Even otherwise healthy kids can suffer dangerous, even life-threatening, complications from chickenpox, and there's no way to predict whether your child will be one of the ones who does. In contrast, "the virus in the vaccine has about a one thousand-fold less chance of serious rare complications than wild chickenpox" — the virus you can catch — "and close to zero risk of a fatal complication," says Dr. Willoughby.
Even if your child isn't among those who end up with complications from chickenpox, living through the disease itself is no fun. It can be extremely uncomfortable and keep your child out of school or childcare (and you out of work) for more than a week.

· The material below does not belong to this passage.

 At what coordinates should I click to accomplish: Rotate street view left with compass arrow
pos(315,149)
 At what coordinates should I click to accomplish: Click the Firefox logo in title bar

"If your child can get a vaccine so he'll never get pox and aren't out of school for 10 days, then why do a chickenpox party? You can schedule a shot for one day, instead of dealing with sickness for ten days," says Dr. Willoughby. "You get the same immune protection with much less suffering. What's not to like?"
More Chickenpox Warnings from Experts
It's possible to purchase an item online — often a lollipop — purported to contain the chickenpox virus. The idea: have your child lick the used lollipop so she can get chickenpox "naturally." Not only is that gross, it can be downright dangerous.
"It blows my mind that people are doing this because we have a very safe vaccine against chickenpox," says Mary Anne Jackson, M.D., division director, infectious disease at Children's Mercy Hospitals and Clinics in Kansas City, Missouri, and member of the American Academy of Pediatrics' (AAP) committee on infectious disease. "By doing this, you're going to unintentionally transmit other things like hepatitis B and group A strep. Not to mention that it's illegal to send any virus by mail."
The bottom line? Since 1995, we've had a vaccine that's been proved to be safe and effective. If you want to protect your child from the potentially serious consequences of chickenpox, skip the parties and the pops.